Researchers look to determine why young HIV patients exhibit illnesses commonly associated with older people, despite all the progress that has been made.
Through the development of antiretroviral therapy, many patients with HIV are living much longer than they did in the early years of the AIDS epidemic; in fact, it is estimated that by 2015, about half of all HIV-positive individuals will be older than 50.
Yet those over 50 also progress to AIDS faster than adults in their 20s or 30s. And those in the younger age bracket—even those responding well to antiretroviral therapy—still exhibit illnesses and clinical conditions commonly associated with older people, such as certain cancers and liver diseases. For the most part, the reasons for this have remained a mystery.

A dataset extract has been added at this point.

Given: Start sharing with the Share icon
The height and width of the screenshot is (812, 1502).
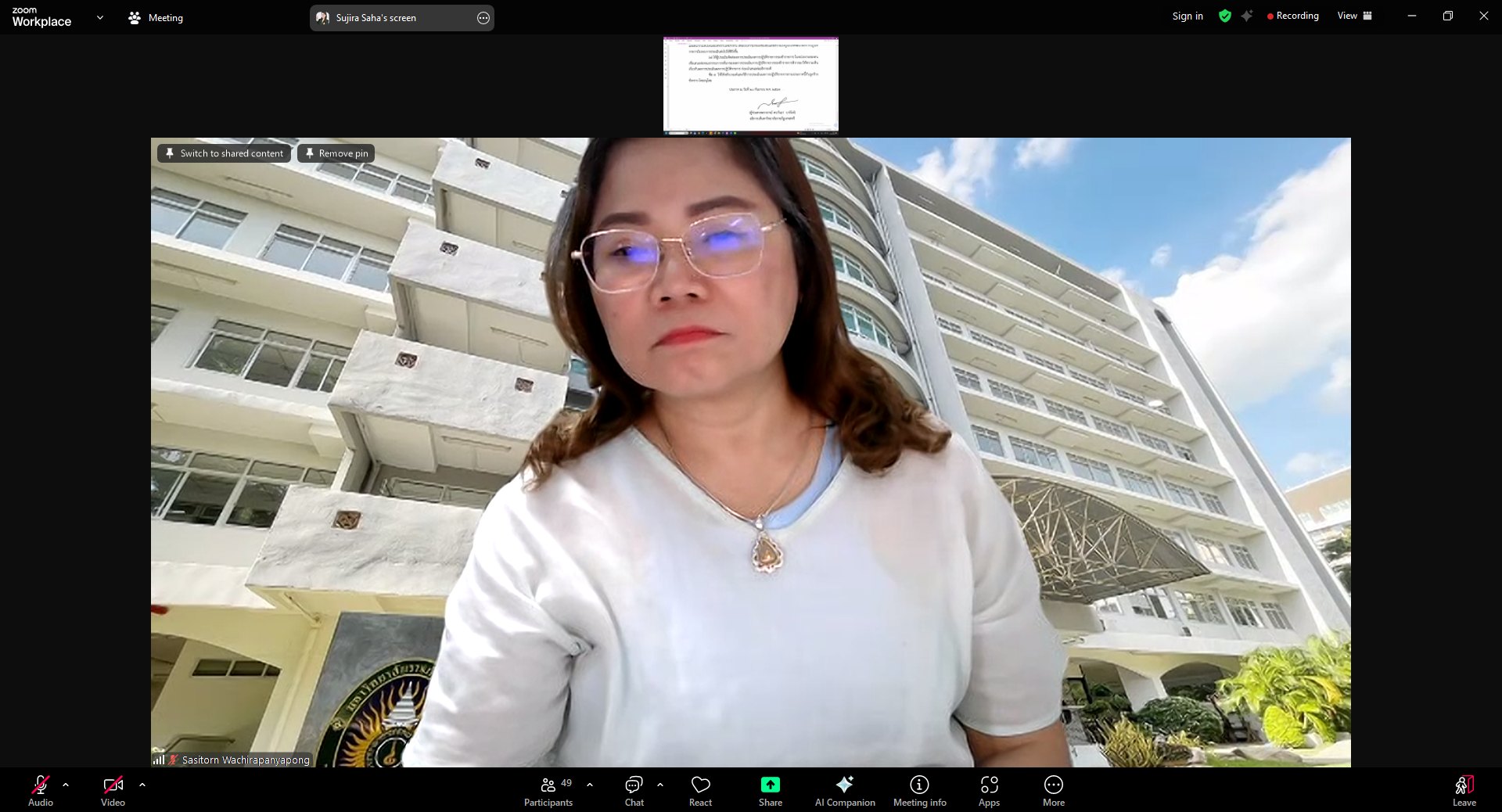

A UCLA AIDS Institute study published in the online journal PLoS ONE suggests a partial explanation, showing that HIV causes a specific subset of CD4 "helper" T-cells to age rapidly, by as much as 20 to 30 years over a three-year period.
In the study, researchers witnessed a decline in CD4 T-cell numbers, and found that in the surviving T-cells, the HIV virus caused rapid and drastic shortening of the ends of telomeres, which protect the chromosomes and prevent them from fusing together.
"Our findings have important implications for the health of both young and old HIV-1—infected adults," said lead investigator Tammy M. Rickabaugh of the David Geffen School of Medicine at UCLA, in a press release. "They underscore the importance of developing new approaches to boost immune function to complement current treatments, which are exclusively directed against the virus."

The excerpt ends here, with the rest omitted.